**EXERCISE BRIEF**. Check every line of the listing below for "plus", and report how many lines have it, as a number with nothing more.

**SOURCE RECORDS**.

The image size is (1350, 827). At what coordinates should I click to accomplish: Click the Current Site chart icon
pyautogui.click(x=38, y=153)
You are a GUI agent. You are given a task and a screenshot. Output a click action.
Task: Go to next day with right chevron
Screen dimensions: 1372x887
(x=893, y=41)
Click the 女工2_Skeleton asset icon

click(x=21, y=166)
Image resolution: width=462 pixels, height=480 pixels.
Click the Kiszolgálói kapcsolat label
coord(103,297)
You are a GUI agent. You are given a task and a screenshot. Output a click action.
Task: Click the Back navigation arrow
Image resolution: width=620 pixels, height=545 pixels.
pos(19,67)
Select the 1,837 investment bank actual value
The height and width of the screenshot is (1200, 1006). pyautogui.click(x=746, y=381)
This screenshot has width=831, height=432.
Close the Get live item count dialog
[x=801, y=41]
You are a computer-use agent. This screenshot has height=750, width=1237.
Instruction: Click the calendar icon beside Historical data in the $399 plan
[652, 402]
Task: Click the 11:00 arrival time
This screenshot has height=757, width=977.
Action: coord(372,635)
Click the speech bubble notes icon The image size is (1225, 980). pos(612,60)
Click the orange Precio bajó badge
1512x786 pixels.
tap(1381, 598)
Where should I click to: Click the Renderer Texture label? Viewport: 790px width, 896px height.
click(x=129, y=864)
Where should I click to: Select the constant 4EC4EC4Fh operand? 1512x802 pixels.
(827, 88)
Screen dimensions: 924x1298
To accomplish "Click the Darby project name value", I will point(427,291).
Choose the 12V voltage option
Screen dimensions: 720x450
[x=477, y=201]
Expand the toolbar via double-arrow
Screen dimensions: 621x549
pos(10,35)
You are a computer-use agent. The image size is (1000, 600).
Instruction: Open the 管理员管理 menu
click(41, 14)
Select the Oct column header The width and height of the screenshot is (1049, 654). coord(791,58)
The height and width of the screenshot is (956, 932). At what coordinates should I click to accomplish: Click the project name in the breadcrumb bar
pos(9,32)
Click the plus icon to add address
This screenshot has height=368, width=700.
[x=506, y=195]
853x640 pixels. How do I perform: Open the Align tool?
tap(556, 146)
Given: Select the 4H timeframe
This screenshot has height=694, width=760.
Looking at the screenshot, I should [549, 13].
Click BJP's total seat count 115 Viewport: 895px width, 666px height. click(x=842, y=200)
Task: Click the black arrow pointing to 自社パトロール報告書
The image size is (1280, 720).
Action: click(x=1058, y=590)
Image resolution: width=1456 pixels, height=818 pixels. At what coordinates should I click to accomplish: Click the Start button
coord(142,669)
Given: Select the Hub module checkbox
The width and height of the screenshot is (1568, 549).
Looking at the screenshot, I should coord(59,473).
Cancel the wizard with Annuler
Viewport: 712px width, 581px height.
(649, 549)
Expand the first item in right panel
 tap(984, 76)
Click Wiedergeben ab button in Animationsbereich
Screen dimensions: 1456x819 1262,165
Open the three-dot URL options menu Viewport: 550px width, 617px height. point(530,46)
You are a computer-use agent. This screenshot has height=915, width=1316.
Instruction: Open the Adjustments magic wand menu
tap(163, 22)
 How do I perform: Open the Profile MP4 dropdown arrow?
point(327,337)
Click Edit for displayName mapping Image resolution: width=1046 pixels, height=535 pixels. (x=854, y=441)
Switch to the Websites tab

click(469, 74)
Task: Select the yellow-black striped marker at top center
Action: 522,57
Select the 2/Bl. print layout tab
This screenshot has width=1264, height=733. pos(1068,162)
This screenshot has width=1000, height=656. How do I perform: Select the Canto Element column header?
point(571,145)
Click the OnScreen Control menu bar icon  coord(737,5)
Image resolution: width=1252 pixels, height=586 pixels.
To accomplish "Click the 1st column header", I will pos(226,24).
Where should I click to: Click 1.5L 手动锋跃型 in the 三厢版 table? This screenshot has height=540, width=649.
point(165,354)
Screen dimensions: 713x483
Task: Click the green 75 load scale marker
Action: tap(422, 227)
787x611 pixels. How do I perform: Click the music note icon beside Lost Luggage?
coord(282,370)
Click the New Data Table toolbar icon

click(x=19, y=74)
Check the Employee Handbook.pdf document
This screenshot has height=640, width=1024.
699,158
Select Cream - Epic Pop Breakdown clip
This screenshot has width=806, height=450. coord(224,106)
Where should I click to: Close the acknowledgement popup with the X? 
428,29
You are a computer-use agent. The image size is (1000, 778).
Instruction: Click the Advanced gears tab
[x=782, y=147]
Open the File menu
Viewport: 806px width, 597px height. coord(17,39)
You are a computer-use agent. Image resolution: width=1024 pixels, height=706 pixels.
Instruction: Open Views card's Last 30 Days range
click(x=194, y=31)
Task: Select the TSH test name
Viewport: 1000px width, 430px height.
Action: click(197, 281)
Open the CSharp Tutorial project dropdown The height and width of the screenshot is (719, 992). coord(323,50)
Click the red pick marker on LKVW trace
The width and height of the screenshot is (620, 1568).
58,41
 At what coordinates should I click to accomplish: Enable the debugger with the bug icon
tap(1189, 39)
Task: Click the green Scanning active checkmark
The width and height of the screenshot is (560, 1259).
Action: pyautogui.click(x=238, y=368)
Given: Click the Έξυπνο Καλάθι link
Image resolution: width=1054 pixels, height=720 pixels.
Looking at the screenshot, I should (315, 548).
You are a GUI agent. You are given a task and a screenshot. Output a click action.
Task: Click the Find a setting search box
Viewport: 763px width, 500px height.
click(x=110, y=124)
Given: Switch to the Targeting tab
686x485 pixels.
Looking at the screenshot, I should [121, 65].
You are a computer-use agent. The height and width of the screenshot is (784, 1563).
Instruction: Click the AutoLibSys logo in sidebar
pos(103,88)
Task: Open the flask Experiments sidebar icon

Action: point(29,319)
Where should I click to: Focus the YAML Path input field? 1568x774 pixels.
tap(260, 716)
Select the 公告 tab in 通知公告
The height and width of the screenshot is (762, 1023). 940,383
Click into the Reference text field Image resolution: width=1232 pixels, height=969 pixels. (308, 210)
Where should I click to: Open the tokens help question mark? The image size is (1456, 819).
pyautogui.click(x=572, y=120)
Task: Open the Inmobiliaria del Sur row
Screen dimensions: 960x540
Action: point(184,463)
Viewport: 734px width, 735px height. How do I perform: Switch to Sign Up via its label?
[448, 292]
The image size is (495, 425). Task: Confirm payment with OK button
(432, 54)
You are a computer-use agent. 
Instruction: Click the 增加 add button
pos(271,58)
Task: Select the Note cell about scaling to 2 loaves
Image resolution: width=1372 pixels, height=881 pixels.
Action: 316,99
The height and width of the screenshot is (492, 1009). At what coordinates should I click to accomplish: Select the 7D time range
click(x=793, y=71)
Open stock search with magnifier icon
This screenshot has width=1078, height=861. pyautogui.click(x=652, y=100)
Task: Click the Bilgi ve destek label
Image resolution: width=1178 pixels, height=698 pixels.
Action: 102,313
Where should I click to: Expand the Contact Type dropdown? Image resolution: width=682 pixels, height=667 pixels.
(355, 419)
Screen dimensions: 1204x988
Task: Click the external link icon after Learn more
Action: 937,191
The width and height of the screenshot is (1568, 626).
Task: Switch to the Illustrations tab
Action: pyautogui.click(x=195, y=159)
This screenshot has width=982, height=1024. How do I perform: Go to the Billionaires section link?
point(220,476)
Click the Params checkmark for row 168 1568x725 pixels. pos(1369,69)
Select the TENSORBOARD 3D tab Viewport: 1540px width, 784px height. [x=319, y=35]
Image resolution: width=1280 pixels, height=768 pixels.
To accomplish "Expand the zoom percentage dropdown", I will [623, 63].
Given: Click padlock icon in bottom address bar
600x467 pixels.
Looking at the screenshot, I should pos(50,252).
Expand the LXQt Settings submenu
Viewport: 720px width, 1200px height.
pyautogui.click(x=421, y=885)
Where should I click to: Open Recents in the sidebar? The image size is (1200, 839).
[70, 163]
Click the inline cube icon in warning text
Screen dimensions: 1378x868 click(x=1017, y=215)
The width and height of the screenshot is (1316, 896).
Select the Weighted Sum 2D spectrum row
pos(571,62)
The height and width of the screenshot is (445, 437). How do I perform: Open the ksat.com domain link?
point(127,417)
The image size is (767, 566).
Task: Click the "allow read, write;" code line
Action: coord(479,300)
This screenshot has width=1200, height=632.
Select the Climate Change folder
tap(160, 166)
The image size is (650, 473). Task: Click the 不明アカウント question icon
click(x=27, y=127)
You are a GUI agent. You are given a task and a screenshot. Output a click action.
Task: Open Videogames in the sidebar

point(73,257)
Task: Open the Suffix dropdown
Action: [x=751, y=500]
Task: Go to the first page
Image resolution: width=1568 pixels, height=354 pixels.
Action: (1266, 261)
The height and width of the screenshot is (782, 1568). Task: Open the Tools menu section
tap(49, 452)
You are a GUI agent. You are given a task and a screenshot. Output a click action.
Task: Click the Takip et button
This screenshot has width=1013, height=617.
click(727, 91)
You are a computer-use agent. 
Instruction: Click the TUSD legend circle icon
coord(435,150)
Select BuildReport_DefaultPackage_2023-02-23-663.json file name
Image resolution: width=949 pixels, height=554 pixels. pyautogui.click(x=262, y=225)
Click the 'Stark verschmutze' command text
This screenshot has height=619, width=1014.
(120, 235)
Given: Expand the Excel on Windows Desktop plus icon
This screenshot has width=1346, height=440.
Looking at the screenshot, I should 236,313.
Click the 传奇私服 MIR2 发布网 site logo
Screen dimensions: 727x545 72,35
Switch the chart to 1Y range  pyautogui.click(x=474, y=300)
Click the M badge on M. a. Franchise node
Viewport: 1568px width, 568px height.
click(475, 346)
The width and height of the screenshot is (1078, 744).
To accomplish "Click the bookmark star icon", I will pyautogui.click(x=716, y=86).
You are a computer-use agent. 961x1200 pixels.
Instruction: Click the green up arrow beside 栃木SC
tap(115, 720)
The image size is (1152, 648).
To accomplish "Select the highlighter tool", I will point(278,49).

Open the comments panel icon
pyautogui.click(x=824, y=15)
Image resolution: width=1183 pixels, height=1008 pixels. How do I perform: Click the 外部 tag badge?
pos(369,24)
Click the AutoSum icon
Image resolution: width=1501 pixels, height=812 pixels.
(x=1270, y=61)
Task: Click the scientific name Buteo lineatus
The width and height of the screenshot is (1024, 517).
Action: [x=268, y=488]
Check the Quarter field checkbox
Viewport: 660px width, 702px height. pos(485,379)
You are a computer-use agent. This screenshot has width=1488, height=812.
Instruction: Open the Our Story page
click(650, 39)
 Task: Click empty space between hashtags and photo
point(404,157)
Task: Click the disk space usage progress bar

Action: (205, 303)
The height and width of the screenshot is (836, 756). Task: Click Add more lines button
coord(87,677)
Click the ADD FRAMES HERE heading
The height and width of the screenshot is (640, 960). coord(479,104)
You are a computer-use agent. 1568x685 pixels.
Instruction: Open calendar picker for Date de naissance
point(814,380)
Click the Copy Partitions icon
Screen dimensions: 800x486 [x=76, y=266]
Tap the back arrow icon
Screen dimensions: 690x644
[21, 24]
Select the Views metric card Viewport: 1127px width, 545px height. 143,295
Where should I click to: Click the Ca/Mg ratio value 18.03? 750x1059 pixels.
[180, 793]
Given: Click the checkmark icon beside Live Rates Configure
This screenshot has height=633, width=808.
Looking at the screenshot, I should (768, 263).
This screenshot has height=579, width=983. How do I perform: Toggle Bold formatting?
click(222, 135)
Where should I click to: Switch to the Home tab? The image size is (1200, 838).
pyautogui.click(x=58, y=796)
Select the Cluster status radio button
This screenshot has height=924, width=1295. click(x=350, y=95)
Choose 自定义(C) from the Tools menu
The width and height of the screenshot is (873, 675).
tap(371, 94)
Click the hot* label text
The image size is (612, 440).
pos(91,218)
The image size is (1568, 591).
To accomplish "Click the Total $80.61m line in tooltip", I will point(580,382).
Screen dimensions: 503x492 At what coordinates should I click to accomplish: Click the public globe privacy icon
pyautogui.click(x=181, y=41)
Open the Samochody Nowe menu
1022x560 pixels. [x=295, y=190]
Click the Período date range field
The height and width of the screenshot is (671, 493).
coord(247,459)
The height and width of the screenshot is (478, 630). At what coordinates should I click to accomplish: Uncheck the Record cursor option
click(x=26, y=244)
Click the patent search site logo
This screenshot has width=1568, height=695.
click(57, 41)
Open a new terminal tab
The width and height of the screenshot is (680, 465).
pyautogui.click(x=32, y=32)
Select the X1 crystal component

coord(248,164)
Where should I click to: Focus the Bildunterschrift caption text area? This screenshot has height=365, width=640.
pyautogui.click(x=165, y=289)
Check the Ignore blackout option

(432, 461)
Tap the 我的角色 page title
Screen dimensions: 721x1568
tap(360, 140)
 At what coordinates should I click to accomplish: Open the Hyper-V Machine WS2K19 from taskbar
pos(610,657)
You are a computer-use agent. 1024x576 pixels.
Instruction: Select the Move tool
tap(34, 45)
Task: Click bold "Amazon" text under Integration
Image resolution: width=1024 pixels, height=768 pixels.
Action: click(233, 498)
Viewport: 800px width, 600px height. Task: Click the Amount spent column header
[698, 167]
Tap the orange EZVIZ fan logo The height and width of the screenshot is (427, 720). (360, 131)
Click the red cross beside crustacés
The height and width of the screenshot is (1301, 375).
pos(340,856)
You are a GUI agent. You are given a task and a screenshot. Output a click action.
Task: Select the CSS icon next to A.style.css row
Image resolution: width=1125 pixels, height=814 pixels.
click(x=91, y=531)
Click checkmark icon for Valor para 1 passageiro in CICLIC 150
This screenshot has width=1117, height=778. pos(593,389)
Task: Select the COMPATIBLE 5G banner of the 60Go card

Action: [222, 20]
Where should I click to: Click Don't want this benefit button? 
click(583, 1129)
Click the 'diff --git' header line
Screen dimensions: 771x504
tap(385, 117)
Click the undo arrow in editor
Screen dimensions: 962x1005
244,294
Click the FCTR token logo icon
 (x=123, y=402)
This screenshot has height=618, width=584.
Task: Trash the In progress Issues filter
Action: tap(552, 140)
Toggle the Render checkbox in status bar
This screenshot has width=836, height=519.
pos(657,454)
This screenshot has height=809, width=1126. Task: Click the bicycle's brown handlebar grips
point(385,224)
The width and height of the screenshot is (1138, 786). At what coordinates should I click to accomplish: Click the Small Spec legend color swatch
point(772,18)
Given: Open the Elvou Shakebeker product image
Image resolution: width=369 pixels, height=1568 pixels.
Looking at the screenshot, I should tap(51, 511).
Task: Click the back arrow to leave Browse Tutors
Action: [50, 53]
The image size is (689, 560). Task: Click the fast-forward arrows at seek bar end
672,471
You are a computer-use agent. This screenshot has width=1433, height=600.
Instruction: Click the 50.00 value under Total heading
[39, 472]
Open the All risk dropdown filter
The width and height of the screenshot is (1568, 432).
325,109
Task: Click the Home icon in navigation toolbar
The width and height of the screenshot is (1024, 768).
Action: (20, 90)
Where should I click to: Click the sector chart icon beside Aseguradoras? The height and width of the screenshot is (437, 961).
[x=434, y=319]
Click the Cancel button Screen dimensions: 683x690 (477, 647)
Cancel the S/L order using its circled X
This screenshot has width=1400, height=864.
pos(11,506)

**WRITTEN ANSWER**. 2